Poster Session 4 · Thursday, December 4, 2025 4:30 PM → 7:30 PM
#4408
WorldWeaver: Generating Long-Horizon Video Worlds via Rich Perception
Abstract
Generative video modeling has made significant strides, yet ensuring structural and temporal consistency over long sequences remains a challenge. Current methods predominantly rely on RGB signals, leading to accumulated errors in object structure and motion over extended durations.
To address these issues, we introduce WorldWeaver, a robust framework for long video generation that jointly models RGB frames and perceptual conditions within a unified long-horizon modeling scheme.

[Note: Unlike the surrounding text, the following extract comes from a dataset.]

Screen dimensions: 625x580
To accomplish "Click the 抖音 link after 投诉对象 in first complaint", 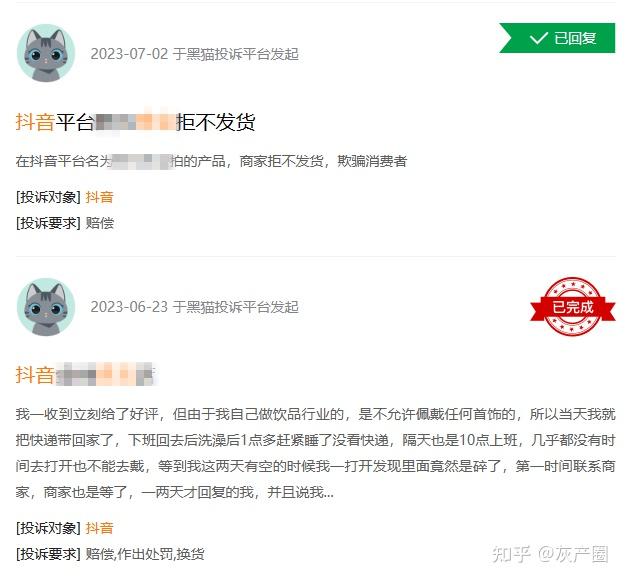I will tap(100, 197).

Our training framework offers three key advantages.
- First, by jointly predicting perceptual conditions and color information from a unified representation, it significantly enhances temporal consistency and motion dynamics.
- Second, by leveraging depth cues, which we observe to be more resistant to drift than RGB, we construct a memory bank that preserves clearer contextual information, improving quality in long-horizon video generation.
- Third, we employ segmented noise scheduling for training prediction groups, which further mitigates drift and reduces computational cost.
Extensive experiments on both diffusion and rectified flow-based models demonstrate the effectiveness of WorldWeaver in reducing temporal drift and improving the fidelity of generated videos.